### Exercise data
..........

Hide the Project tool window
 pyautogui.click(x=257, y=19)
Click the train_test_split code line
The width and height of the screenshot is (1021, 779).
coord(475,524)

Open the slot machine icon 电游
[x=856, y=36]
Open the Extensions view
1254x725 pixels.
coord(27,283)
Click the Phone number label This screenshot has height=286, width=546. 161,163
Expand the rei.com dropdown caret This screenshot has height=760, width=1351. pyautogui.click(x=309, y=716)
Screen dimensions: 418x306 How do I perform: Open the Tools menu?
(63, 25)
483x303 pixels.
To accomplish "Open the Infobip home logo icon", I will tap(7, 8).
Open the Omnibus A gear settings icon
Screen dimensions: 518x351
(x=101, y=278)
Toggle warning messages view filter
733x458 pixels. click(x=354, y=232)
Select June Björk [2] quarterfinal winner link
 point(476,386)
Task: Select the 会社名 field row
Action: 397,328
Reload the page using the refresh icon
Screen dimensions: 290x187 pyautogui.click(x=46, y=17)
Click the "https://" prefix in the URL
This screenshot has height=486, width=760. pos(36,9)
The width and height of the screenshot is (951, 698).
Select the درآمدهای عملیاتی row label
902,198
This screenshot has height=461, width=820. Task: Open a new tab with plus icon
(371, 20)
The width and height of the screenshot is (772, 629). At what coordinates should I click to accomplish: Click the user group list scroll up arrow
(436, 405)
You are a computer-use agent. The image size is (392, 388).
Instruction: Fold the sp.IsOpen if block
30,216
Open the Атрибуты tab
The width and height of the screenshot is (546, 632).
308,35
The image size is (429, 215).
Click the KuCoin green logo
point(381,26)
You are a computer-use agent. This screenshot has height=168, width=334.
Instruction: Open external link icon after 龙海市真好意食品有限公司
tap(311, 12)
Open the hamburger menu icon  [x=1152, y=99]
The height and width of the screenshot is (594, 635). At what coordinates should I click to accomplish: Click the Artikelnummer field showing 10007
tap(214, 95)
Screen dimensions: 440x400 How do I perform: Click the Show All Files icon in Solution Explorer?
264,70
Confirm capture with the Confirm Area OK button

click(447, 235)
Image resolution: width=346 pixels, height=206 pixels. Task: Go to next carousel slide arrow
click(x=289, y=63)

..........

All lines in the data that contain the word "agent" should be copied.

You are a computer-use agent. The image size is (392, 388).
You are a computer-use agent. This screenshot has height=168, width=334.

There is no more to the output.